The team also built an environment called NeuroConstruct which is able to output neural structures in NeuroML. Using NeuroConstruct the team reconstructed the full connectome of C. elegans.

Using NeuroML the team has also built a model of a muscle cell. Note that these models currently only model the relevant properties for the simple motor response: the neural/electrical and the mechanical properties discussed above.

The next step is to connect this muscle cell to the six neurons which synapse on it and approximate their effect.

The rough plan is to then both:
- Approximate the synapses which synapse on those neurons
- Repeat the process for other muscle cells

===Progress===
As of January 2015, the project is still awaiting peer review, and researchers involved in the project are reluctant to make bold claims about its current resemblance to biological behavior; project coordinator Stephen Larson estimates that they are "only 20 to 30 percent of the way towards where we need to get".

== Related projects ==

In 1998 Japanese researchers announced the Perfect C. elegans Project.
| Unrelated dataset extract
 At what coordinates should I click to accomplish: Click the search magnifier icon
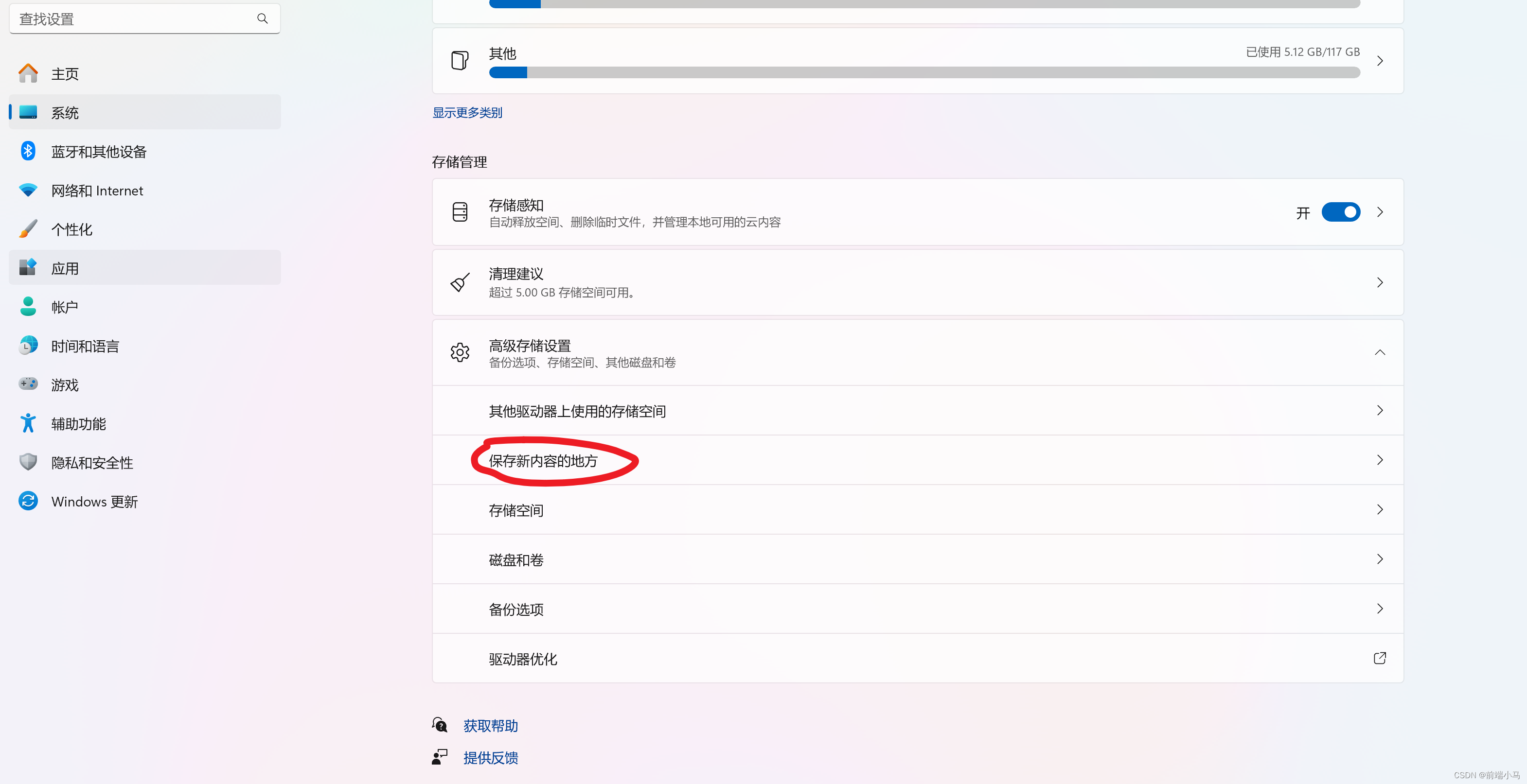pos(262,18)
A proposal was submitted, but the project appears to have been abandoned.

In 2004 a group from Hiroshima began the Virtual C. elegans Project. They released two papers which showed how their simulation would retract from virtual prodding.

In 2005 a Texas researcher described a simplified C. elegans simulator based on a 1-wire network incorporating a digital Parallax Basic Stamp processor, sensory inputs and motor outputs. Inputs employed 16-bit A/D converters attached to operational amplifier simulated neurons and a 1-wire temperature sensor. Motor outputs were controlled by 256-position digital potentiometers and 8-bit digital ports. Artificial muscle action was based on Nitinol actuators. It used a "sense-process-react" operating loop which recreated several instinctual behaviors.

These early attempts of simulation have been criticized for not being biologically realistic. Although we have the complete structural connectome, we do not know the synaptic weights at each of the known synapses. We do not even know whether the synapses are inhibitory or excitatory. To compensate for this the Hiroshima group used machine learning to find some weights of the synapses which would generate the desired behaviour. It is therefore no surprise that the model displayed the behaviour, and it may not represent true understanding of the system.

==Open science==

The OpenWorm community is committed to the ideals of open science. Generally this means that the team will try to publish in open access journals and include all data gathered (to avoid the file drawer problem). Indeed, all the biological data the team has gathered is publicly available.

By mid-2024, twenty publications made by the group are available for free on their website. All the software that OpenWorm has produced is completely free and open source.

OpenWorm is also trying a radically open model of scientific collaboration. The team consists of anyone who wishes to be a part of it. There are over one hundred "members" who are signed up for the high volume technical mailing list. Of the most active members who are named on a publication there are collaborators from Russia, Brazil, England, Scotland, Ireland and the United States.

To coordinate this international effort, the team uses "virtual lab meetings" and other online tools that are detailed in the resources section.